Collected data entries

○ ○ ○ ○ ○

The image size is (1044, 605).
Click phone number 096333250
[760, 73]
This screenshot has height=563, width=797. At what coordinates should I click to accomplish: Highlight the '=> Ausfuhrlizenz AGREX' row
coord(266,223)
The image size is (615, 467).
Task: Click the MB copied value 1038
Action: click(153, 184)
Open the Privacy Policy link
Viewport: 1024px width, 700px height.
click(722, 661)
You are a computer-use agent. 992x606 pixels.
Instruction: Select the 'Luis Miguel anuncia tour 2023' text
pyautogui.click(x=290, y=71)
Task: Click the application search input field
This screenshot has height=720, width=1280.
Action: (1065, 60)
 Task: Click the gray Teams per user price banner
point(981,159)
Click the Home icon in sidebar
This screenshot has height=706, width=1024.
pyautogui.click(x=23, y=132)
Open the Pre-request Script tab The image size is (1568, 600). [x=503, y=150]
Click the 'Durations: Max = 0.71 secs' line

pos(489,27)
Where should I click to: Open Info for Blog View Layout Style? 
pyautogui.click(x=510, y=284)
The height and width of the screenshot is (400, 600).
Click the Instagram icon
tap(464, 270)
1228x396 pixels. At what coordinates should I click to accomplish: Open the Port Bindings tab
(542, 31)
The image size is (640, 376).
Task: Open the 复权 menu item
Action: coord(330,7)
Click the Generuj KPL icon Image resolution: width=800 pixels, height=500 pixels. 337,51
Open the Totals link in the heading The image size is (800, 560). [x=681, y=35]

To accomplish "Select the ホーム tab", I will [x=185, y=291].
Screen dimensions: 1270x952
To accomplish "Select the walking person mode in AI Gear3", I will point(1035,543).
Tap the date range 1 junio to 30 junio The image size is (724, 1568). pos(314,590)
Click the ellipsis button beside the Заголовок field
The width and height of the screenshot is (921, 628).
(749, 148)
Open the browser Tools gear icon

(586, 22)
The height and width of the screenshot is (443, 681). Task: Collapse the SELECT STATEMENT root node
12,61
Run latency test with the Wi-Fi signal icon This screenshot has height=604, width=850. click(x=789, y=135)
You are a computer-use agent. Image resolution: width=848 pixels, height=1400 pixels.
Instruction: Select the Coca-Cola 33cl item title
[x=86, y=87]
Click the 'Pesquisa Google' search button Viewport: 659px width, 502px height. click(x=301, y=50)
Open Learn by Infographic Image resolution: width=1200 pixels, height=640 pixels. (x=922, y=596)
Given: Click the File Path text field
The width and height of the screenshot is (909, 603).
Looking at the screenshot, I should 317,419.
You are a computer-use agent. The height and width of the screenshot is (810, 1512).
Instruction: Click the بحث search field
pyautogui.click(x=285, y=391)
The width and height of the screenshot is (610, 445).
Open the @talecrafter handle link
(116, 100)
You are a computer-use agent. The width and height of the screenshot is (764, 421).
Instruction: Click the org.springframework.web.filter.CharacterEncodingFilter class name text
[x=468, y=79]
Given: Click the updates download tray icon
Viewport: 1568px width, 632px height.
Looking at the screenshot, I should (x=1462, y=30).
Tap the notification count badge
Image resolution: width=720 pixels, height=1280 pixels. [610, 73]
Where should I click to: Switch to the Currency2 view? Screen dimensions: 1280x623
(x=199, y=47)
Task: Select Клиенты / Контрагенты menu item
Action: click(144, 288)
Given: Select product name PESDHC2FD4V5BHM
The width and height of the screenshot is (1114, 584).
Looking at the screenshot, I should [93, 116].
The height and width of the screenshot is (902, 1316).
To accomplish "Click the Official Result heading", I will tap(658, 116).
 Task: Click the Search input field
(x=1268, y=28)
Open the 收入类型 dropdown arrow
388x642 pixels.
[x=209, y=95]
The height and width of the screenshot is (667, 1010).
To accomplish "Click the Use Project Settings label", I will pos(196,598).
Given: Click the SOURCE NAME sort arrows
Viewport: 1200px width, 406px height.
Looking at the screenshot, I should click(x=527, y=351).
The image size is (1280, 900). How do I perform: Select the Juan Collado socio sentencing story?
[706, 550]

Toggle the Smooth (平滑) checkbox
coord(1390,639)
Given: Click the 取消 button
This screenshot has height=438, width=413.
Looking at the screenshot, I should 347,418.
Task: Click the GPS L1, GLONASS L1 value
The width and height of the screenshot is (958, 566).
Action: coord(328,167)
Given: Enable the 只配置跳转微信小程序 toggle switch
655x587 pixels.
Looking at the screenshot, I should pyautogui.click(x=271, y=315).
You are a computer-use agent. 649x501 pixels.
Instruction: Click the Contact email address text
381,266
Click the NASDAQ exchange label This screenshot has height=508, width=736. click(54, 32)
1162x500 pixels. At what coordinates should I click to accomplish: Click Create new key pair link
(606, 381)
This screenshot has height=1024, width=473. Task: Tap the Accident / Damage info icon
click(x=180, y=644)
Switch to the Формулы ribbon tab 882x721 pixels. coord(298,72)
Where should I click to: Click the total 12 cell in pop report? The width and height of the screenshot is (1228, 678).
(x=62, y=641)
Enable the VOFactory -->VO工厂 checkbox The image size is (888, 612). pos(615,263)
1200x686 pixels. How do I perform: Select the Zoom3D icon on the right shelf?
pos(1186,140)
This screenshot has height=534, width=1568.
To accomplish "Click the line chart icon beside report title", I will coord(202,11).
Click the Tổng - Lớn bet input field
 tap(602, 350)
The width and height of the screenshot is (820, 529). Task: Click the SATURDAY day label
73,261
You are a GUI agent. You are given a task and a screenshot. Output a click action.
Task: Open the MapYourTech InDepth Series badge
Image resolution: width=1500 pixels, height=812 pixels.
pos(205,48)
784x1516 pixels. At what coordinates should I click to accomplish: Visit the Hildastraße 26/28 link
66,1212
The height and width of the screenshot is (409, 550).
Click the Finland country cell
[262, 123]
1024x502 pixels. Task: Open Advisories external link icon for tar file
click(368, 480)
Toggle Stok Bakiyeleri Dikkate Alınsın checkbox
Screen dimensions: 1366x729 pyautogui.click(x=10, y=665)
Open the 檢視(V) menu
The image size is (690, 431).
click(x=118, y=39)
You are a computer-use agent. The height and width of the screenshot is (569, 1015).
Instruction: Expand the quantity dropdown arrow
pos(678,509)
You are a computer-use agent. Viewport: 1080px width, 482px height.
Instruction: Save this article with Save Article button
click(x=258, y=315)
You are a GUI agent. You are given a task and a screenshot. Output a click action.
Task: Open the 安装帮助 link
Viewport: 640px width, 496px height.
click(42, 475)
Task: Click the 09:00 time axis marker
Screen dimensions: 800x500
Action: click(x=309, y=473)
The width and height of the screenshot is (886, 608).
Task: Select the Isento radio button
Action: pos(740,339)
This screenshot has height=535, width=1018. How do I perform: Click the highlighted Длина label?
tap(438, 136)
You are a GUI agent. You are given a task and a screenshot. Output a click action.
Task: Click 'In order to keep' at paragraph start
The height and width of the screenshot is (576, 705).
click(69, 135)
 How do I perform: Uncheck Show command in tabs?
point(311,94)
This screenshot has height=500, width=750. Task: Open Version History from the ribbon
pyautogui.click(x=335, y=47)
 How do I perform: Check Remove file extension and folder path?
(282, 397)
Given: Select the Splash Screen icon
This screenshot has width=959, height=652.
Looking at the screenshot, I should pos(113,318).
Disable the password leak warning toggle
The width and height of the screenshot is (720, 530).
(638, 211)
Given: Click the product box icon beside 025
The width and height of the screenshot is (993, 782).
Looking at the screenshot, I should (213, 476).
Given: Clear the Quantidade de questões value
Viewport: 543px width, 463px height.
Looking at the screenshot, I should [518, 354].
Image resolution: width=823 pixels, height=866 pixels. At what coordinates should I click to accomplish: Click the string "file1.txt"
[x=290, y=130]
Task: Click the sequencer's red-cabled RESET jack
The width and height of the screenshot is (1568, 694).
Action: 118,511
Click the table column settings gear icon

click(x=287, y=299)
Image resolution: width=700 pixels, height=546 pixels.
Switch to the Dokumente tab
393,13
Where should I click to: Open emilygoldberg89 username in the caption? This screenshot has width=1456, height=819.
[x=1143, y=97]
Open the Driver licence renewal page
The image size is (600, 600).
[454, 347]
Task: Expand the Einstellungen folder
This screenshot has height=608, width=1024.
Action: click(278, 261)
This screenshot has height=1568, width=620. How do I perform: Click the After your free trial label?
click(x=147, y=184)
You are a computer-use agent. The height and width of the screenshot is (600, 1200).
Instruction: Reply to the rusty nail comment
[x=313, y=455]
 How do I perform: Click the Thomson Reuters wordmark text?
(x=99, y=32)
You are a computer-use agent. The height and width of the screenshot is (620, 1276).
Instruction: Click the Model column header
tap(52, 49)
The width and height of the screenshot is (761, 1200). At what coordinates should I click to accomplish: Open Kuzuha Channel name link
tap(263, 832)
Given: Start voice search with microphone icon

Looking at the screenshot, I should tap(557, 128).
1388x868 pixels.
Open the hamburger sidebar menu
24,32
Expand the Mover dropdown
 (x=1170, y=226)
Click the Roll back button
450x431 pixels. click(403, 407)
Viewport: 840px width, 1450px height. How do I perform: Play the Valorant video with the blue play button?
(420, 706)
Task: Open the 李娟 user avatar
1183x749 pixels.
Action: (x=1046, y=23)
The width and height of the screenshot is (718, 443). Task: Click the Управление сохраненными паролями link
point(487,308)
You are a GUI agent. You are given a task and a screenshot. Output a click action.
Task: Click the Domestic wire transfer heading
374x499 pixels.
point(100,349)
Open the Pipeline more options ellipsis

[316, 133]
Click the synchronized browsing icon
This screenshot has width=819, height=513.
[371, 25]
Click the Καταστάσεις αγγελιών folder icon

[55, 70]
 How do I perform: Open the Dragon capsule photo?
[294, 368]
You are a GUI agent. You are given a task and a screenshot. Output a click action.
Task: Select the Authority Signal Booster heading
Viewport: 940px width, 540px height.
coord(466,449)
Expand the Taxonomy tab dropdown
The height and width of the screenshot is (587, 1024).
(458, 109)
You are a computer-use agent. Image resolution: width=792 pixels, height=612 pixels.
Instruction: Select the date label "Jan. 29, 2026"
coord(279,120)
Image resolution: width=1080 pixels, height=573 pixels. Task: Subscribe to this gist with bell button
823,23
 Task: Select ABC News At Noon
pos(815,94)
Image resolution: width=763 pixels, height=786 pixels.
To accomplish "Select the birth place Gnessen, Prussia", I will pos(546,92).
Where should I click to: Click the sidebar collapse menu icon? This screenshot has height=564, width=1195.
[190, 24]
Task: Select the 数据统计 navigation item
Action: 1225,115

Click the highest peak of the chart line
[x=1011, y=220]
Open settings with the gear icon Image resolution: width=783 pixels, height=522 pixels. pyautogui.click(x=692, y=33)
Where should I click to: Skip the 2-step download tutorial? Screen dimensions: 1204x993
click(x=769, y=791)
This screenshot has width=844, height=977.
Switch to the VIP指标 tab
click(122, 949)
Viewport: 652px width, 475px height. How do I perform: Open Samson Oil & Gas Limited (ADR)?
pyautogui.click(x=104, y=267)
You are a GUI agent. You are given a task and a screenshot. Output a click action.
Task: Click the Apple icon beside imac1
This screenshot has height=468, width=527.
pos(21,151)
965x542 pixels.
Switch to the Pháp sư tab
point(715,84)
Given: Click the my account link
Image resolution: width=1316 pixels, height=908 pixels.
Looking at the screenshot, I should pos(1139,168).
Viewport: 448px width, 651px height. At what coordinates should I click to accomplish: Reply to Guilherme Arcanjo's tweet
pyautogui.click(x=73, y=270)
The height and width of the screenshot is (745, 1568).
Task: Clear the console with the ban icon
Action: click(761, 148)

○ ○ ○ ○ ○

**WORK INSTRUCTION**: Going line by line through the entries above, count each line that has the word "computer", then state the count alone.

**EXERCISE OUTPUT**: 10